“One Former Captive Knows”
By Tim Korte, Sanostee, New Mexico
By the close of World War II, Army Sgt. Joe Kieyoomia shared something with the secret words employed by the Navajo Code Talkers: both were like granite against Japanese efforts to break them.
Captured after the fall of the Philippines in 1942, Kieyoomia lived 43 months in Japanese prison camps. A member of New Mexico’s famed 200th Coast Artillery unit, he survived the notorious Bataan Death March that killed thousands of starved U.S. soldiers.
As a POW, Kieyoomia lived on meager meals of rice laced with weevils.

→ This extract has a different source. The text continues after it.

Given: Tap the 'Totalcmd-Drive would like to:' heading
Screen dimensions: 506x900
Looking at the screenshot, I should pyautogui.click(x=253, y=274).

He says he watched as weakened Americans were ordered to dig their graves, then were shot by Japanese guards.
“At the end of one week, they told me I was going to be next,” says Kieyoomia, 72. “But a few days later, I was sent to the Japanese mainland.”
Kieyoomia says his captors at a Nagasaki prison initially tortured him because – judging from his surname – they thought he was Japanese-American.
“I told them I was Navajo,” Kieyoomia says, his crystal-blue eyes turning defiant behind a wrinkled face and a pair of bifocals as he sat outside his remote home on the Navajo reservation and told his war story.
“They didn’t believe me,” he says, shaking his head. “The only thing they understood about Americans was black and white. I guess they didn’t know about Indians.”
After months of beatings, Kieyoomia says, the Japanese accepted his claim to Navajo ancestry. But he says the torture that followed was worse.
“One day two Japanese women visited me,” he says. “They wrote Navajo words in English and asked what they meant. So, I told them: “This means bird, this means turtle, this means water.”
Kieyoomia says he now thinks the Japanese were baffled after hearing the Navajo Code Talkers speak in their language, which was unwritten at the time. Unable to comprehend the sounds they turned to their captive Navajo.
The code, used by Navajo Marines to relay information across the Pacific, had the Navajo language as its basis, but developed a secret vocabulary in which armaments were renamed as everyday Navajo words.
When the Japanese questioned Kieyoomia his translations were useless.
“I didn’t know about the code,” he says.
One winter day, a guard marched Kieyoomia – stripped naked – from his tiny cell onto an icy parade ground. Kieyoomia says the Japanese told him he couldn’t return inside until he revealed the Navajo code.
“It was 27 degrees outside. They made me stand one hour in snow this deep,” he says, spreading his hands six inches. “The guard said if I moved, he would shoot me.”
Finally granted permission to return Kieyoomia says he couldn’t walk because his feet had frozed to the ground. He says the guard shoved him, causing the skin on the bottom of his feet to tear. “I left my soles on that parade ground,” he says.
Beatings continued almost daily. Kieyoomia says at one point, he could not longer use his right leg.
“I wanted to die,” he says softly. “Many times, I thought I was close.”
But Kieyoomia lived.
He survived the second atomic bomb dropped by the Americans on Nagasaki at war’s end, saying he was protected by the concrete walls of his cell. He was abandoned for three days after the bombing, but says a Japanese officer finally freed him.
Years later, Kieyoomia says, he learned of the Code Talkers and their accomplishments.
“I salute the Code Talkers,” he says as he displays his 12 service medals, framing a handsome portrait of his Army youth. “And even if I knew about their code, I wouldn’t tell the Japanese.”